• SOURCE PASSAGE
•••••
Pomona furloughs hundreds of campus staff members

The Smith Campus Center, a tan building with a red roof, is pictured. Mountains and a clocktower can be seen in the background.
At $37 million, Pomona’s budget deficit for the next fiscal year exceeds previous projections. (Courtesy of Pomona College)

With students barred from returning to dorms, dining halls and classrooms this semester, Pomona College will furlough a significant number of campus employees, senior administrators announced in an email to students Tuesday.

The furloughs will begin Oct. 1 and apply to full work hours for 154 employees and partial work hours for another 110 employees, according to the college’s FAQ. Pomona expects the measures to last at least until Dec. 31 and will reassess the continued need for furloughs in 2021.

The employees were informed of the furloughs during in-person meetings Tuesday, the FAQ said, and had been made aware of the possibility that they could occur last spring. 

The furloughs will affect those working in college functions that are closed — where employees will not be able to work on-site or remotely — and those who are working in functions that have been curtailed, such that a regular full-time work schedule cannot be maintained. 

“As the crisis began to have a deepening impact on college finances, we worked to hold off measures such as furloughs and to continue paying all employees,” the administrators said. But given the extent of the pandemic, they added, “the duration and magnitude of this crisis force a step we have sought to avoid.”

The announcement cited a budget deficit of more than $37 million for the fiscal year — exceeding previous projections — which resulted from a lack of revenue from room and board payments and the number of students who have taken gap years and leaves of absence.

“The different hourly reductions, some full and some partial, have been crafted not only in response to work needs with campus closed but also to minimize loss of income and maximize eligibility to unemployment benefits for our employees,” the administrators said.

The college will continue to pay for health coverage, including the employee contribution, for all furloughed employees until Dec. 31. The FAQ also said employees could likely apply for full or partial unemployment benefits and California’s new Lost Wages Assistance Program.
•••••
• ENTRIES SUPPLIED
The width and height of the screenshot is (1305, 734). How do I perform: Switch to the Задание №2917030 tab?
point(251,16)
•••••
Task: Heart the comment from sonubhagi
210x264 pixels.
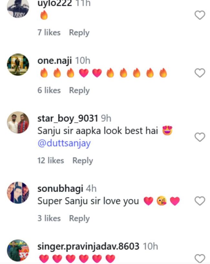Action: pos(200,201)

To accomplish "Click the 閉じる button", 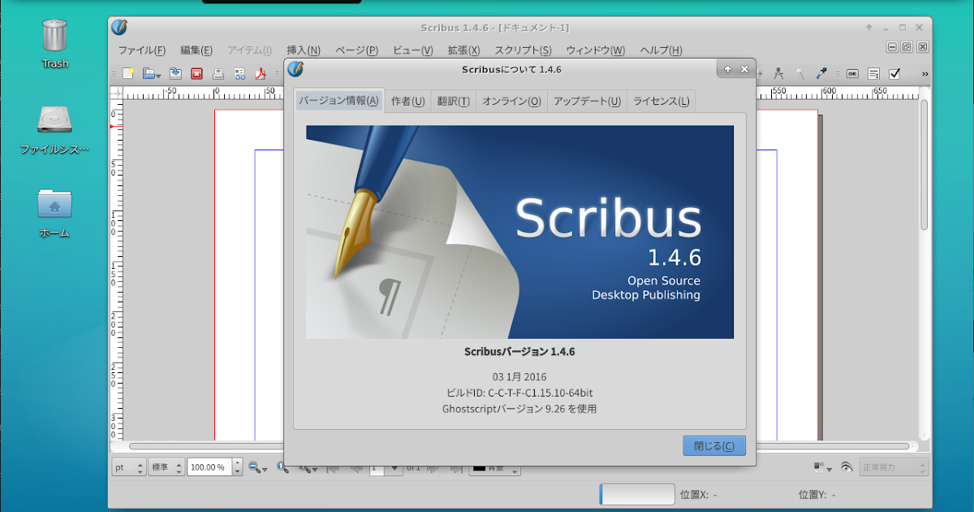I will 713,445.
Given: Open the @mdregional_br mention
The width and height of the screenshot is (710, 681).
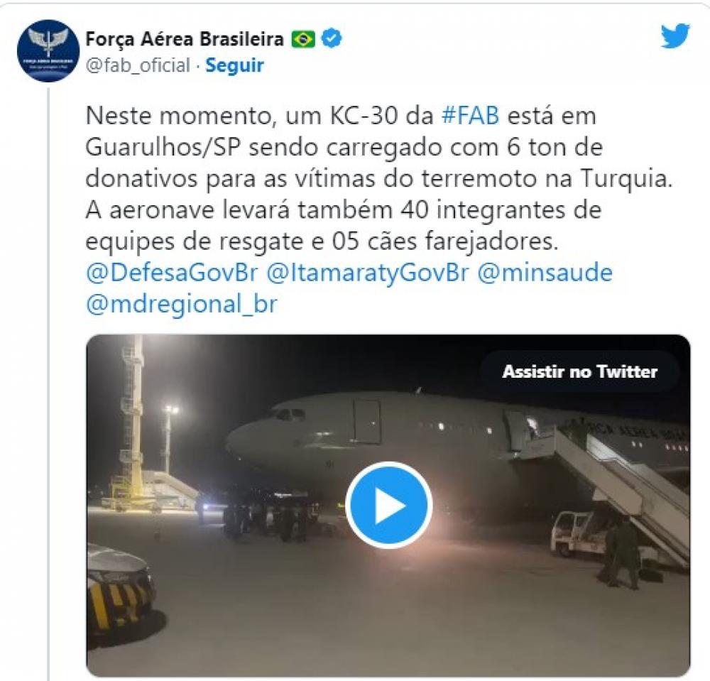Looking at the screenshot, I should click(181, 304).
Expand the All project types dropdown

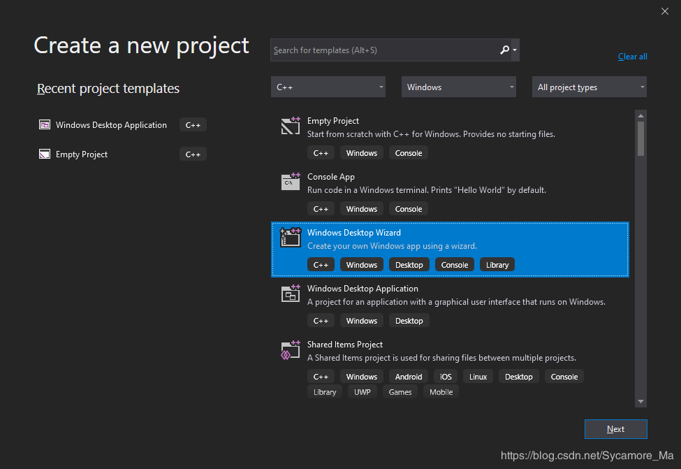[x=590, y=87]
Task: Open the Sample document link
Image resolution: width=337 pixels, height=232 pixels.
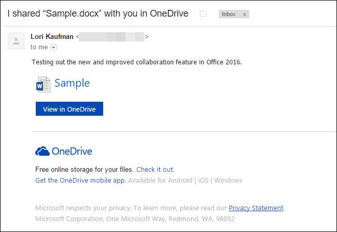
•••••
• ASSIGNMENT 1
In the Pomona furlough article, condense the paragraph beginning "The furloughs will begin Oct. 1" into a short bulleted list that keeps its main facts.
• ASSIGNMENT 2
Write out the portion of the Pomona furlough article starting with "With students barred" and going on through "furloughs in 2021.", word for word.
• ASSIGNMENT 3
Write what comes next in the Pomona furlough article, continuing on from its final sentence.

• ANSWER BOX 1
- Furloughs start Oct. 1.
- 154 employees lose their full work hours and 110 lose part of their hours, according to the college's FAQ.
- Pomona expects the measures to last at least until Dec. 31.
- The college will reassess the need for furloughs in 2021.

• ANSWER BOX 2
With students barred from returning to dorms, dining halls and classrooms this semester, Pomona College will furlough a significant number of campus employees, senior administrators announced in an email to students Tuesday.

The furloughs will begin Oct. 1 and apply to full work hours for 154 employees and partial work hours for another 110 employees, according to the college’s FAQ. Pomona expects the measures to last at least until Dec. 31 and will reassess the continued need for furloughs in 2021.

• ANSWER BOX 3
Some Pomona faculty have opposed putting the burden of budget constraints on staff members rather than faculty and administrators. The college has cut administrative salaries, frozen nonessential hiring and may offer an early retirement program.

“The resources of the school [should be] used to protect those who are most vulnerable, not to insulate those who are the best off,” history professor Victor Silverman told TSL in June. “ … It would only be fair for my salary to be hit before the administrative assistants, before the janitors, before the dining hall workers, and certainly before people are laid off.”

Administrators considered cutting faculty and staff salaries “across the board,” according to the FAQ, but decided it would be “fairer” to maintain “the connection between work and pay” by furloughing those with less or no work to do.

All of the 5Cs have moved to remote instruction for the fall semester, but Pomona is the first school to announce large-scale furloughs. Harvey Mudd College administrators told staff in early August that a similar move would be inevitable if students could not return to campus.

Administrators at Scripps College and Pitzer College have expressed the desire to preserve jobs, but have yet to announce reactions to their closed campuses. Claremont McKenna College likewise said in its CMC Returns plan that it would impose “responsible limits on hiring, salaries, and spending,” as well as “targeted budget cuts.”

About 250 colleges across the country have imposed furloughs in response to the pandemic, The Atlantic reported in August — and half of them, like Pomona, only furloughed staff.